:: Wat te doen ::
[A] Welk bedrag van het budget van 2018 houdt de provincie volgens de tekst over het alertheidsbudget in reserve?
[B] Hervat de tekst over het alertheidsbudget na de laatste regel.

:: Gegeven tekst ::
········

Het afwegingskader waaraan de voorstellen getoetst worden, bestaat uit een aantal criteria (zie voor uitgebreidere toelichting de GS-brief d.d. 13-2-2018,  PZH-2018-637853761):
•   aansluiting op het coalitieakkoord,
•   urgentie,
•   regionaal draagvlak,
•   financiële dekking is niet mogelijk vanuit bestaande programma’s,
•   meerwaarde van en voor PZH,
•   indien mogelijk: maatschappelijk effect tijdens deze coalitieperiode.

Om ruimte te houden om op maatschappelijk initiatief in te kunnen springen in het resterende deel van 2018, wordt ca € 1,5 mln van het budget van 2018 in reserve gehouden, evenals de gehele reserve voor 2019.

Leerpark Drechtsteden

s

-0,1

Gebiedsontwikkeling spoorzone

i

-0,5

Greenports

i

-0,3

Sron

i

-0,5

Space campus Noordwijk

i

-1

Clinsh

i

-0,6

Complexe binnenstedelijke herontwikkelingslocaties

i

-0,5

Totaal

-3,5

Hierna volgt een beknopte beschrijving van de voorstellen voor gebruik van alertheidsbudget, inclusief motivering voor gebruik van het alertheidsbudget

Leerpark Drechtsteden (€ 0,1 mln)

········

:: Opgeslagen gegevens ::
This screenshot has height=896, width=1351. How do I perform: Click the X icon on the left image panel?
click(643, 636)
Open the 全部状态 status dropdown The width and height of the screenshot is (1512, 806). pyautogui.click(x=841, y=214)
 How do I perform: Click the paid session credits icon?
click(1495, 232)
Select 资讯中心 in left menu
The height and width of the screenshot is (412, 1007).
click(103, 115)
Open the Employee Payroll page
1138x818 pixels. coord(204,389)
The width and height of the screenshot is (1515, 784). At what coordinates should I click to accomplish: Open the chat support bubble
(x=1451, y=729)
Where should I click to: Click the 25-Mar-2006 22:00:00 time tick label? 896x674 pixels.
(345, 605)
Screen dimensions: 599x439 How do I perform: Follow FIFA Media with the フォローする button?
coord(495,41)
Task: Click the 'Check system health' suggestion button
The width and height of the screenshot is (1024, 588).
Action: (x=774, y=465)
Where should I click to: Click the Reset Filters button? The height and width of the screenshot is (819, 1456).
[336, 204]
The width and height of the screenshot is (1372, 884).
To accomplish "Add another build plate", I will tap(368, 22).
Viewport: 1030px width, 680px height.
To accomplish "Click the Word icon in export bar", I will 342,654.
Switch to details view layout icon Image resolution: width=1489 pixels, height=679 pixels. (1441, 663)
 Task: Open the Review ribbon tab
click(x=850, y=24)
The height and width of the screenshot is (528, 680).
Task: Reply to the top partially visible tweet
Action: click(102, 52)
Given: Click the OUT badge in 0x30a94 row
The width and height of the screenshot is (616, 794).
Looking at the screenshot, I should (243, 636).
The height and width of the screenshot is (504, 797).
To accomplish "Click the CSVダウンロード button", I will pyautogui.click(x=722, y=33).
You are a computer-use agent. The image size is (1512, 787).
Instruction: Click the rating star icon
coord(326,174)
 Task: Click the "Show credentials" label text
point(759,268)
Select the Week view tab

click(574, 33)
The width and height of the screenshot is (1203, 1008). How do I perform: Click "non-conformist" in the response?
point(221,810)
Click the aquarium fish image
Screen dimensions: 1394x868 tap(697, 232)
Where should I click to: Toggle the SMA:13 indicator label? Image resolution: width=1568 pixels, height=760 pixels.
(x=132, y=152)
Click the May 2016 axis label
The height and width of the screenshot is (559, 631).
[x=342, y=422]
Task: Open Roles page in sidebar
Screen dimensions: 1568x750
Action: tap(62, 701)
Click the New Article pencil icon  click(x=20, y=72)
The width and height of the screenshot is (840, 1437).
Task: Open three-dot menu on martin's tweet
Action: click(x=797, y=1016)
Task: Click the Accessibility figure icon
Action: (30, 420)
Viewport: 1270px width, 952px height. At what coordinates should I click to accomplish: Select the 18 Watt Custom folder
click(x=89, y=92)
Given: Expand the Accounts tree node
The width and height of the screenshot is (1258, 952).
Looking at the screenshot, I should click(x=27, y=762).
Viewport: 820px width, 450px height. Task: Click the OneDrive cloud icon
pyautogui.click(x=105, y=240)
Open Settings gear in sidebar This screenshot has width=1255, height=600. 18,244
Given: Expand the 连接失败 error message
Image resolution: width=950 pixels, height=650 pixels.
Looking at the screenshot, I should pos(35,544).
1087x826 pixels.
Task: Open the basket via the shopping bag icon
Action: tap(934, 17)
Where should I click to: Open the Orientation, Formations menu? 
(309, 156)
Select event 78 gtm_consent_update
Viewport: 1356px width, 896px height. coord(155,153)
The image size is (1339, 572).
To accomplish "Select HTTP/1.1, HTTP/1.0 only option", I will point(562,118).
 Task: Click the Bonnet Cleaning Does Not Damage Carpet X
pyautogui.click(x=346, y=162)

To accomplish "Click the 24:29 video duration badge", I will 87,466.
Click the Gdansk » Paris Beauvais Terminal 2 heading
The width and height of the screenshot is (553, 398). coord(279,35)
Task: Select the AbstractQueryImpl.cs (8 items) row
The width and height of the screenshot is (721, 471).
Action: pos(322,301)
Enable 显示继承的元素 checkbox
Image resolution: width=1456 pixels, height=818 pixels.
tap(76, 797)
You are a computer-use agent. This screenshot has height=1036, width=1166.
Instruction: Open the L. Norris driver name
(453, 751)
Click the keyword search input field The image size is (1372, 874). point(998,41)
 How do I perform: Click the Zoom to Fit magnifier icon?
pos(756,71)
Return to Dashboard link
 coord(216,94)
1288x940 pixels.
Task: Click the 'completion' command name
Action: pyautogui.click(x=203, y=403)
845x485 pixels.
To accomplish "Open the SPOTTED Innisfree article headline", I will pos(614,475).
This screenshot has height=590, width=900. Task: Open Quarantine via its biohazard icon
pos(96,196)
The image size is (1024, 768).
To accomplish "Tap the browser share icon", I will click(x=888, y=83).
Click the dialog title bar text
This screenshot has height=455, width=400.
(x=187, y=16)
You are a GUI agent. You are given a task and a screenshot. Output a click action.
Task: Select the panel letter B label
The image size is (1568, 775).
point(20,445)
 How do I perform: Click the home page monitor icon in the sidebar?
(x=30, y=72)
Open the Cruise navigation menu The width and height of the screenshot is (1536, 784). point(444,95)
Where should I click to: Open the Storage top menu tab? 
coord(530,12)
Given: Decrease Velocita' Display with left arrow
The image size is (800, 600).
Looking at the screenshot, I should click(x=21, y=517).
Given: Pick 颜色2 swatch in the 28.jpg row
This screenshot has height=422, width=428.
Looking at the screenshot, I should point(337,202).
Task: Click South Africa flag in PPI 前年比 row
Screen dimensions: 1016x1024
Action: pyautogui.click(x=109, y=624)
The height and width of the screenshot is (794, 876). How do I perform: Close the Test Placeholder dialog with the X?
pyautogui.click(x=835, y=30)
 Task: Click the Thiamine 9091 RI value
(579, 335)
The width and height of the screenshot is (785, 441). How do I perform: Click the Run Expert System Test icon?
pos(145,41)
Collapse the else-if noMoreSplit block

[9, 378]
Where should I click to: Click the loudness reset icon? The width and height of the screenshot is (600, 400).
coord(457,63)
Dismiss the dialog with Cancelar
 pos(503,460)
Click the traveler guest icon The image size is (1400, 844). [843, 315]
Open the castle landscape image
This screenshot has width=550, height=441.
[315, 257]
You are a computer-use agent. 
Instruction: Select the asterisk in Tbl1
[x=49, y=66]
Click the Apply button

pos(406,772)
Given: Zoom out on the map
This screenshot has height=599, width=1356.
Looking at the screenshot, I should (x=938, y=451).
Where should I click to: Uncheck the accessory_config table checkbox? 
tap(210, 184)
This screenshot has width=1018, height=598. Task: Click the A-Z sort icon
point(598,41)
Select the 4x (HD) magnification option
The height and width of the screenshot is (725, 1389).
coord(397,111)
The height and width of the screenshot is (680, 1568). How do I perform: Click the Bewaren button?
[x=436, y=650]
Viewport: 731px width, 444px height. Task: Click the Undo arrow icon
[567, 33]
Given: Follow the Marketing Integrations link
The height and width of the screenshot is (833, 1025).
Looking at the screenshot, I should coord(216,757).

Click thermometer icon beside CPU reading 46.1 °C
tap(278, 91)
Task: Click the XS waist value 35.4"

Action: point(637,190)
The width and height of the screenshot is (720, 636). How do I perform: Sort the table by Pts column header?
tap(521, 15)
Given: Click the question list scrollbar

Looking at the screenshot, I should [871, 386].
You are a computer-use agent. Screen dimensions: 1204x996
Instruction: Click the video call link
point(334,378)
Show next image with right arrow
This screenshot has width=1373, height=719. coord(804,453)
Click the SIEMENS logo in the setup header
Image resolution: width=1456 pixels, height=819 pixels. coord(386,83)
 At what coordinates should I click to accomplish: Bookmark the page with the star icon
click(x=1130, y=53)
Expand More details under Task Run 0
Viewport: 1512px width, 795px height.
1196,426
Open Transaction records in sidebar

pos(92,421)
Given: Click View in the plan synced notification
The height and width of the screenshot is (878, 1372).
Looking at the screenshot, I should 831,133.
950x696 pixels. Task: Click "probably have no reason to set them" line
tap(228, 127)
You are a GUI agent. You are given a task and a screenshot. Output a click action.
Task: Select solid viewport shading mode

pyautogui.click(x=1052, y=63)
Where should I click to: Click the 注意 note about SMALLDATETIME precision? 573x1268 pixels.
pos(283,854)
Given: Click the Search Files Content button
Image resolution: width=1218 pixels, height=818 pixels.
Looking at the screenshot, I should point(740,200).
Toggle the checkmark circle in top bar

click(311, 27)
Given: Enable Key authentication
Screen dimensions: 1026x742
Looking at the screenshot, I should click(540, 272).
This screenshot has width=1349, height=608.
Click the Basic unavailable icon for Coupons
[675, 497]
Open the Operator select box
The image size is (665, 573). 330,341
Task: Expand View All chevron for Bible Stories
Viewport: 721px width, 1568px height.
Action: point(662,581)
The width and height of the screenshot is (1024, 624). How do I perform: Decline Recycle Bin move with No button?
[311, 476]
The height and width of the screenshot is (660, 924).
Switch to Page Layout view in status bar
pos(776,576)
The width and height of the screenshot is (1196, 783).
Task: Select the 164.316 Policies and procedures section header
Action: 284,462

········

:: Gegeven antwoorden ::
[A] Ongeveer € 1,5 miljoen.

[B]
Doel van het Leerpark Drechtsteden is om dit gebied te ontwikkelen tot een ‘Fieldlab Smart Industry Campus’. Deze campusontwikkeling is onderdeel van de Groeiagenda Drechtsteden (zie verderop). Daarbinnen is de Maakfabriek een concreet maatschappelijk initiatief: bedoeling is een bestaande productiehal om te bouwen tot werkruimte voor Startups.De Maakfabriek is een belangrijke toevoeging aan het innovatie- en leerklimaat binnen het Leerpark. Ondernemerschap en productie op de campus krijgen een stevige impuls, met de Maakfabriek wordt vanuit het onderwijs in feite de laatste stap in de keten naar ondernemerschap georganiseerd.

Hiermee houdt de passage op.